Sultan V. Murad
Serasker (Savunma Bakanı) Hüseyin Avni Paşa, Sadrazam Rüştü Paşa, Askeri Şura Reisi Redif Paşa ve Mithat Paşa ve yardakçılarının kurduğu kumpas sonucu Sultan Abdülaziz tahttan indirilmişti. Bu soysuz ihtilalden Şehzade Murad Efendi’nin (V. Murad) de haberi vardı ama hala çok korkuyor ve olan olaylara inanamıyordu. Hayatından endişeliydi açıkçası akıl sağlığı pek de yerinde değildi. Hüseyin Avni Paşa bunu sezdi ve tabancasını çekip yeni padişaha uzatarak:
“Eğer hayatınız tehlikeye girerse bu tabanca ile evvela kulunuzu (kendisini kastediyor) öldürünüz.”
Her yer asker kaynıyor, atlar daha hızlı gitmesi için kırbaçlanıyordu. Askeri birlikler arasında vaktiyle Suriye’den getirilmiş, Türkçe bilmeyen, bu sebeple olup bitenleri fark edemeyenlerde vardı. Hüseyin Avni Paşa, bu birlikleri “Sultan Abdülaziz tehlikede, padişahı korumaya gidiyoruz.” Diye kandırmış, ihtilal için kullanmıştı. Bu birliklerden biri arabanın yolunu kesmişti. Askerler de arabanın içindekileri tanımadıkları için, Türkçe de bilmediklerinden süngüye davrandılar.
“Yasaktır geçemezsiniz!”
Yeni padişahın yüreği bir kez daha ağzına gelmişti. Oracıkta kalpten gidecekti neredeyse. Nihayet Arapça bilen biri arabadakileri tanıttı ve araba yoluna devam etti. Delice yağmur yağıyordu. Issız sokakları hızla geçen at arabası Dolmabahçe Camii’nin yanında bulunan rıhtımda durdu. Fakat yeni padişah V. Murad rıhtıma inmek istemiyordu çünkü hala öldürüleceğini düşünüyordu. Sonunda o kadar dil döktüler de orada bekleyen üç çifteli bir sandala binmeye razı ettiler. E haliyle Dolmabahçe açıklarında savaş gemileri demirlenmişti.
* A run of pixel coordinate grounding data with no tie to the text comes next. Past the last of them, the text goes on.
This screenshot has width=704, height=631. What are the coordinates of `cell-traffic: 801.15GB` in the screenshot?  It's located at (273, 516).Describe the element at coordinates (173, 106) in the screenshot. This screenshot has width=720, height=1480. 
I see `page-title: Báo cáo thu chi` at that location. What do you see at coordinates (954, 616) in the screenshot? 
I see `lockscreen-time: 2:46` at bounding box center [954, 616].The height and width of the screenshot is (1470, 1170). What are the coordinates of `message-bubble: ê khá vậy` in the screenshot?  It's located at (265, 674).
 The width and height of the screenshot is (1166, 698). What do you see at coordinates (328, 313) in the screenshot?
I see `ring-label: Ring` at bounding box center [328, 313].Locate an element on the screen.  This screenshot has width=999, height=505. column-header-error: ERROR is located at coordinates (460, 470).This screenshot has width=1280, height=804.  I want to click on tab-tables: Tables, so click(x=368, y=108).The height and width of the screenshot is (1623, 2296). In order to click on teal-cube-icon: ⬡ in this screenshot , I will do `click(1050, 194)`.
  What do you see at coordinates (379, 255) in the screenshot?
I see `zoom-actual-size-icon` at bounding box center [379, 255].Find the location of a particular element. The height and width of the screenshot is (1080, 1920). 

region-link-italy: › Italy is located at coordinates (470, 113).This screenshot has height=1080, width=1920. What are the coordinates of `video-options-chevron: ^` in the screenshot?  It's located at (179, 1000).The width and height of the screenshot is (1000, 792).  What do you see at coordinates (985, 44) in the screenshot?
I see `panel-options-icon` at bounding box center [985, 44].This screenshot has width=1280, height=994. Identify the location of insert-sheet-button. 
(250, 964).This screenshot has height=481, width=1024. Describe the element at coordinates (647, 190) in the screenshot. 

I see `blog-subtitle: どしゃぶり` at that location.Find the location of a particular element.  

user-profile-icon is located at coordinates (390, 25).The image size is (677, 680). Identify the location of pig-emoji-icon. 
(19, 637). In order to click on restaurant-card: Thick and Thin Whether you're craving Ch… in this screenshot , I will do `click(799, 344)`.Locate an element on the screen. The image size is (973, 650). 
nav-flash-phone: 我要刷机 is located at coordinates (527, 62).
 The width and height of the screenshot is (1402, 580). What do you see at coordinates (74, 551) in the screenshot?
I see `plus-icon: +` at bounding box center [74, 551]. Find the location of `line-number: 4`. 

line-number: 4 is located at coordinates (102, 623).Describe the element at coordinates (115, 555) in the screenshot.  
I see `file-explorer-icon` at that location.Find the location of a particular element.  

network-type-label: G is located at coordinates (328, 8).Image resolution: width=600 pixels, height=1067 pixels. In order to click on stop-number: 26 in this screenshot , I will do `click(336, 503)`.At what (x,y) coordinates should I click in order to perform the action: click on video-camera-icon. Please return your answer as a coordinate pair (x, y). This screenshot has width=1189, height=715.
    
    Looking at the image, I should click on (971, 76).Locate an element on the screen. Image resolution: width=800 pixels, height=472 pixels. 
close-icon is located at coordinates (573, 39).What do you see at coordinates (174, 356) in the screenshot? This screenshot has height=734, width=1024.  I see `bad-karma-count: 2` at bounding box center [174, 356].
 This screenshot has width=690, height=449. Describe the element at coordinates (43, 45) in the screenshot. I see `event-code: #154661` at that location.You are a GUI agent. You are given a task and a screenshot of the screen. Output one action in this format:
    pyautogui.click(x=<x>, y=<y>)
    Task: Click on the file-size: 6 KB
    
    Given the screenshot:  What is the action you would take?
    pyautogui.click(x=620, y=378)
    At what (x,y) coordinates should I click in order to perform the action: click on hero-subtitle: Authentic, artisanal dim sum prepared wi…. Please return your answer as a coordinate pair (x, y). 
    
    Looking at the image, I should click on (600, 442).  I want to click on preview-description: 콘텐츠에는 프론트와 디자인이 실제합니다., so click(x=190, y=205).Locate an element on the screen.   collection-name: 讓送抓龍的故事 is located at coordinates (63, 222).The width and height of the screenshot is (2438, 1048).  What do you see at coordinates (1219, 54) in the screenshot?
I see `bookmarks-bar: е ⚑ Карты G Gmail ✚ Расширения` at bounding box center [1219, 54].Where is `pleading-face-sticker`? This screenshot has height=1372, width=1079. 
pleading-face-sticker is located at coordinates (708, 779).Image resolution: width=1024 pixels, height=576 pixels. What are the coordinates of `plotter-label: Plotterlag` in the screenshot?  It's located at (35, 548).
Bunu gören V. Murad bu gemilerden birine bindirilip öldürüleceği fikrine tekrar kapıldı. Hüseyin Avni Paşa’nın az önce kendisine verdiği tabancanın kabzasını sıkı sıkıya tutuyordu.
“Zırhlılara yaklaşılmasın!” diye emrediyordu.
Daha sonra kayık Sirkeci Rıhtımı’na yanaştı. Rıhtımdan kiralanan bir arabayla Serasker kapısına yani Bayezid’de bugün üniversite olarak kullanılan büyük binaya getirildi. Diğer bir deyişle o günlerde ora Savunma Bakanlığı’nın merkeziydi. Yeni padişah çok kuruntuluydu ve bu yüzden de çok bitkindi. Hâlâ oturup olan bitene akıl erdiremiyor ve öldürüleceği düşüncesini bir türlü kafasından atamıyordu. Biat merasimine alelacele başlandı. Yabancı devlet sefirleri ve İstanbul’da oturan oturan Hristiyan ve Musevilerin dini liderleri de davet üzerine icabet etmişlerdi. Biat merasiminin yapıldığı oda artık kalabalıklaşmıştı. Sultan V. Murat yine ürktü.
“Yeter!” dedi “artık çekilmek istiyoruz.”
Oradan Dolmabahçe Sarayı’na götürdüler. Merasim orada son nihayet son buldu. Fakat o kadar aceleye getirildi ki, Topkapı Sarayı’nda ki ecdadının, büyük padişahların oturduğu o taht bile Dolmabahçe Sarayı’na getirilemedi ve Sultan V. Murad şanlı atalarının tahtına hiçbir zaman oturamadı. Gerek biattan önce, gerekse biattan sonraki aşırı korkusu ve ürkütücü davranışları bile delirme işaretleri olarak görüldü. Zaten doksan üç gün sonra tahttan indirildi.